Although it is unclear if President Obama met his 5 million jobs goal, there was significant growth under his administration. As of March 2016 according to a nonpartisan group, Environmental Entrepreneurs, there were 2.5 million jobs in clean energy with 77,088 jobs solely in the wind industry. During this period of time employment in the solar field was also on the rise. According to the 2015 National Solar Census 2015 marked the third consecutive year in which solar growth was at 20 per cent.

Additionally, the American Recovery and Reinvestment Act (ARRA), passed in early 2009, includes provisions for new jobs in industries such as energy, utilities, construction, and manufacturing with a focus toward energy efficiency and more environmentally-friendly practices.

In March 2009, U.S. President Barack Obama appointed Van Jones as Special Advisor for Green Jobs, Enterprise and Innovation at the White House Council on Environmental Quality (CEQ). Following Jones' resignation in September 2009, no further candidates appear to have been appointed to this position.

==== Trump administration 2017–2021 ====

President Trump signed "Presidential Memorandum Regarding the Hiring Freeze" on 23 January 2017

On 23 January 2017 President Trump signed an executive order, "Presidential Memorandum Regarding the Hiring Freeze", regarding a hiring freeze on government positions across the executive branch. Trump placed a hold on grants distributed through the EPA that could amount to $4 billion per year.
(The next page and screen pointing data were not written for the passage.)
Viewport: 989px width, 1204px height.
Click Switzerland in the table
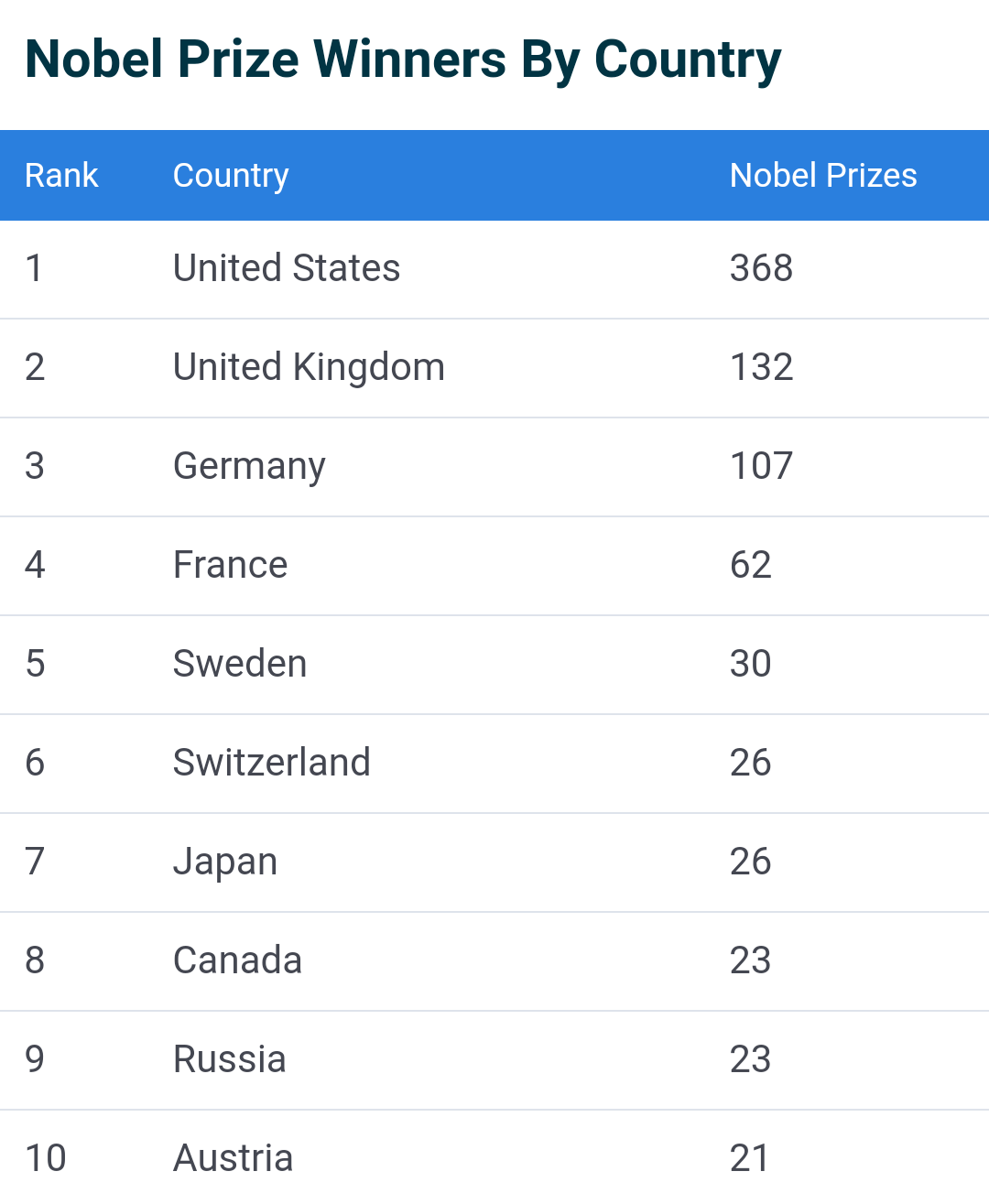point(271,763)
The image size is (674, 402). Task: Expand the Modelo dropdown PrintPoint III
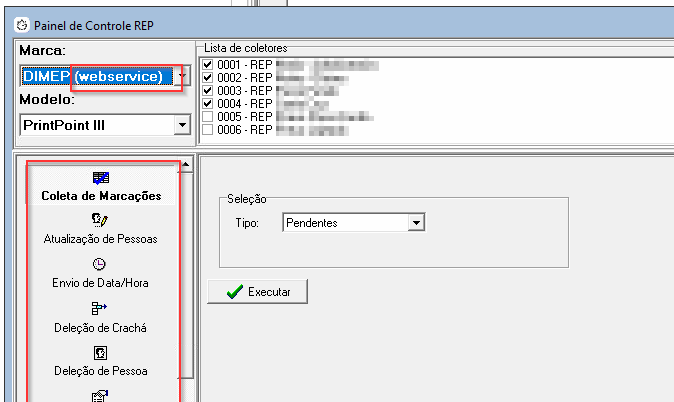coord(181,125)
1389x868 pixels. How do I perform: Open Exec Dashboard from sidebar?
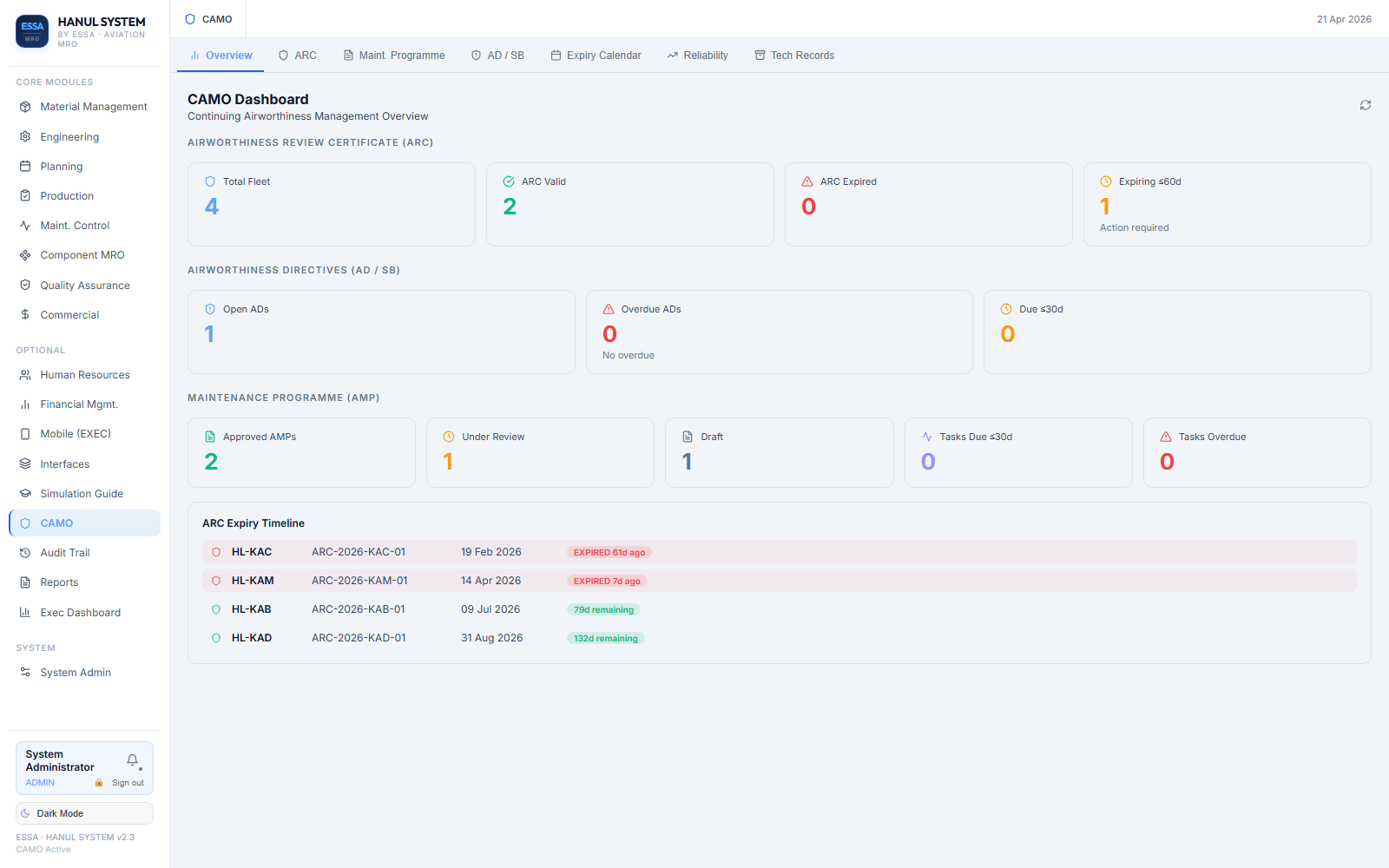pos(80,613)
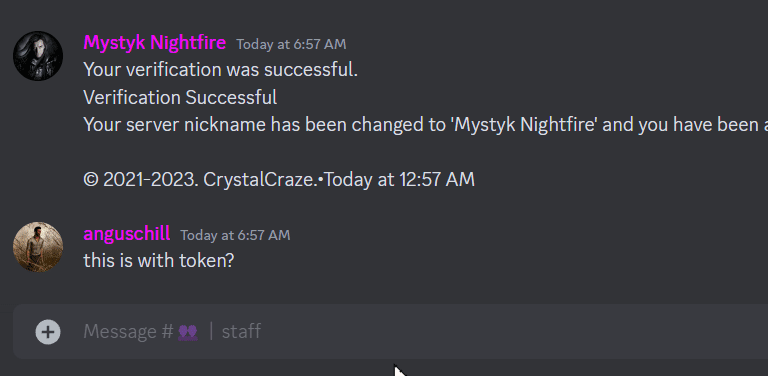Screen dimensions: 768x376
Task: Click Mystyk Nightfire's 6:57 AM timestamp
Action: point(291,45)
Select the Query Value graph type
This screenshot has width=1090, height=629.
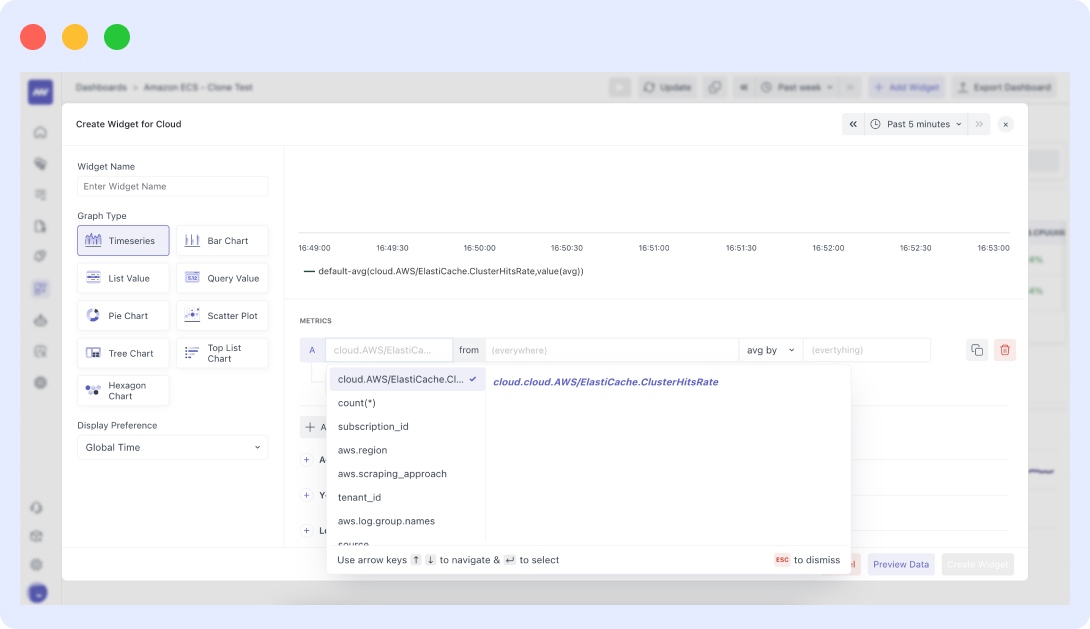coord(222,277)
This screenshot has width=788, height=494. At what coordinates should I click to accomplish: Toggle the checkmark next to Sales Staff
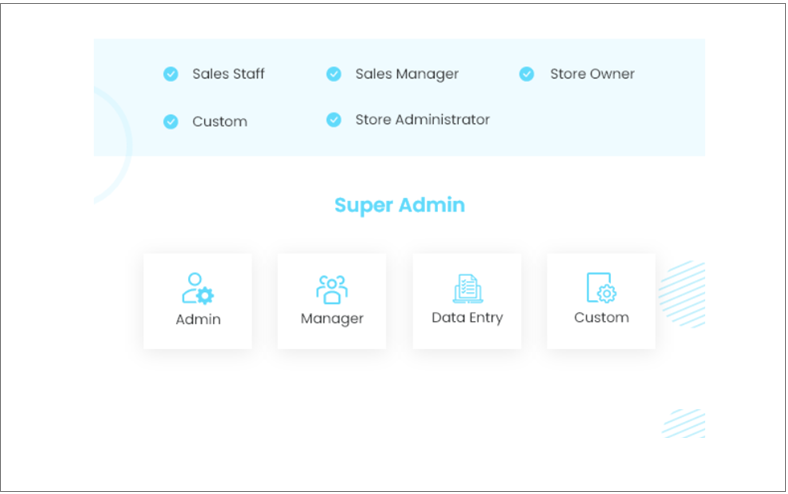click(171, 74)
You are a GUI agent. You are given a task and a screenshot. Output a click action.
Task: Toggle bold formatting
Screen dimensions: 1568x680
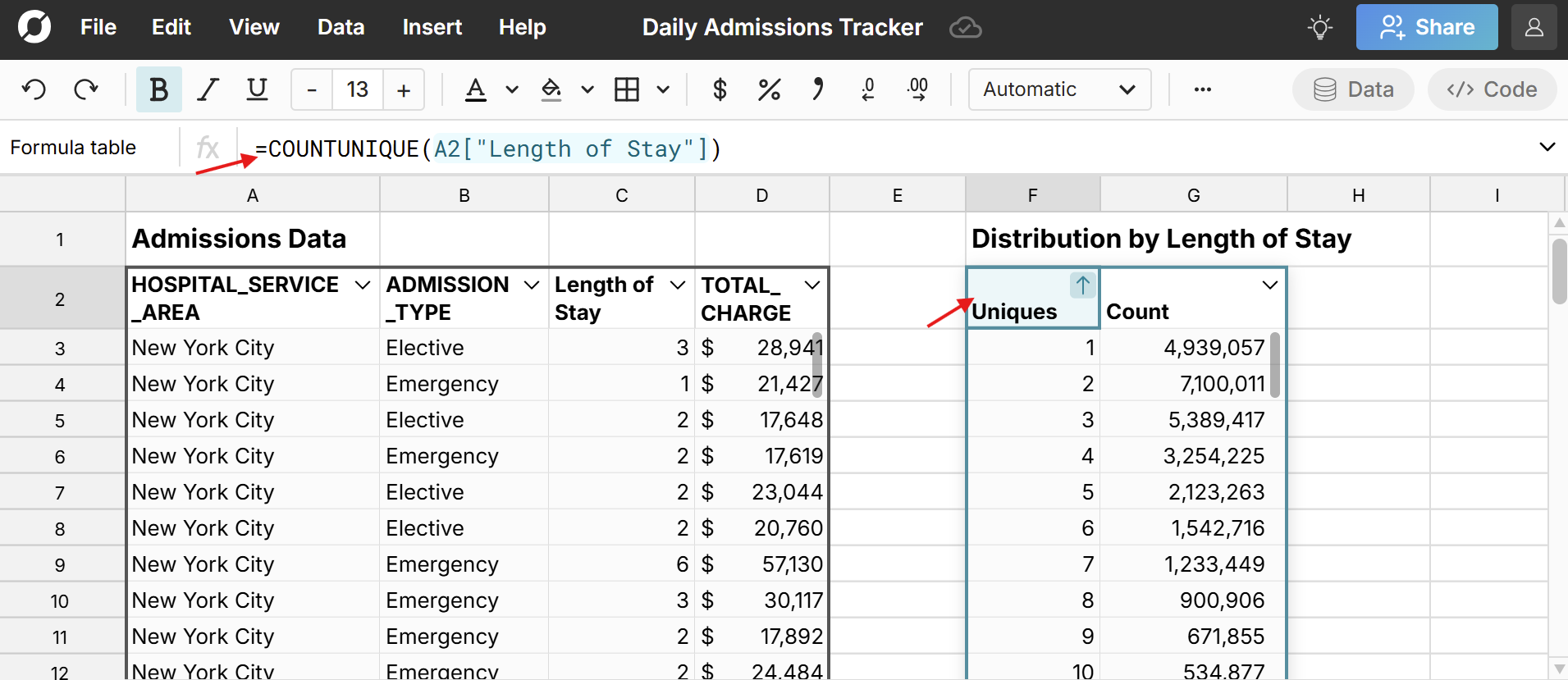[158, 89]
The measure was recanted days later, but Trump has proclaimed his intent to "drastically cut the EPA". Myron Ebell, a former member of the Trump transition team, when asked about United States Environmental Protection Agency cuts in an interview with Associated Press, responded, "Let's aim [to cut] for half and see how it works out, and then maybe we'll want to go further."

In the 2018 "Make America Great Again Blueprint", the Trump administration projected EPA funding cuts of 31 per cent and discontinued funding for the Clean Power Plan, international climate change programs, and climate change research and partnership programs.

== Policy ==

Flag of the United Nations which jointly launched the Green Jobs Initiative

=== United Nations ===

==== UNEP Green Jobs Initiative ====
In 2008 the United Nations Environment Programme (UNEP), the International Labour Organization (ILO), the International Trade Union Confederation (ITUC), and the International Employers Organization (IEO) jointly launched the Green Jobs Initiative. The purpose is to bring a just transition to a green economy by providing space for workers, employers, and governments to negotiate on policy effective in providing equitable opportunity to green jobs.

=== United States ===

==== Consolidated Appropriations Act 2010 ====
$8 million was invested to produce and measure data on green-collar Jobs and green economic activity through the Department of Labor, the Bureau of Labor Statistics, and Federal agencies (Environmental Protection Agency, Department of Energy and Commerce, Employment and Training Administration). Methods on the approach target business that produce green goods and services and include special employer surveys, aggregate data gathering on employment and wages, and tabulations that distinguish between occupation and industry.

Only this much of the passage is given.